Trade Resources Economy Sharemarket Fell After Stimulus Measures Might Be Scaled Back Sooner Than Expected

Sharemarket Fell After Stimulus Measures Might Be Scaled Back Sooner Than Expected

The sharemarket fell today, led by resources stocks after minutes of the Federal Reserve's December policy meeting sparked concern US stimulus measures might be scaled back sooner than expected.

The Fed minutes, released Thursday, showed disagreement among members as to the best time to halt the central bank's efforts to revive the world's biggest economy. The record left little indication of which course the Fed would choose, and showed some members expressing uncertainty over the benefits of ongoing bond purchases.

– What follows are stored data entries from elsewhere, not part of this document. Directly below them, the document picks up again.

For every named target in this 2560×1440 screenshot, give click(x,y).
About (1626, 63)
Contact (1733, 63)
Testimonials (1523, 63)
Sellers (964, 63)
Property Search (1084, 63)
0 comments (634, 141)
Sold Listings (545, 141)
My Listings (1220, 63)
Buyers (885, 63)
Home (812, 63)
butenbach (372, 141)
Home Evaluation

The benchmark S&P/ASX 200 closed down 0.4 per cent at 4723.8 after hitting an intraday low of 4716.8. Trading volume worth $2.6 billion was light compared with the 2012 daily average of $4.1 billion.

The Australian benchmark index still managed to record its seventh straight weekly advance, as investors anticipated the last-minute deal struck earlier this week to avert the so-called "fiscal cliff" which had been threatening to tip the US economy into recession.

BHP Billiton, Rio Tinto and Fortescue Metals fell 0.6 per cent to 3.6 per cent on today, even after a 3.4 per cent rise in the spot price of iron ore to a 15-month high.

"Fed minutes should not have surprised the market," Christopher Macdonald, an investment adviser at RBS Morgans, said. "But when you see iron-ore miners fall despite another strong rise in iron-ore prices, it says we've had such a cracking run that maybe people are wondering whether this is sustainable."

Mr. Macdonald said profit-taking was also evident in some of 2012's strongest performers - CSL and Crown, which fell 1.6 per cent and 1.3 per cent respectively. Financials, consumer staples and utilities lent support to the index, however, with Westpac, ANZ, Coca-Cola Amatil and AGL Energy rising 0.2 per cent to 0.7 per cent.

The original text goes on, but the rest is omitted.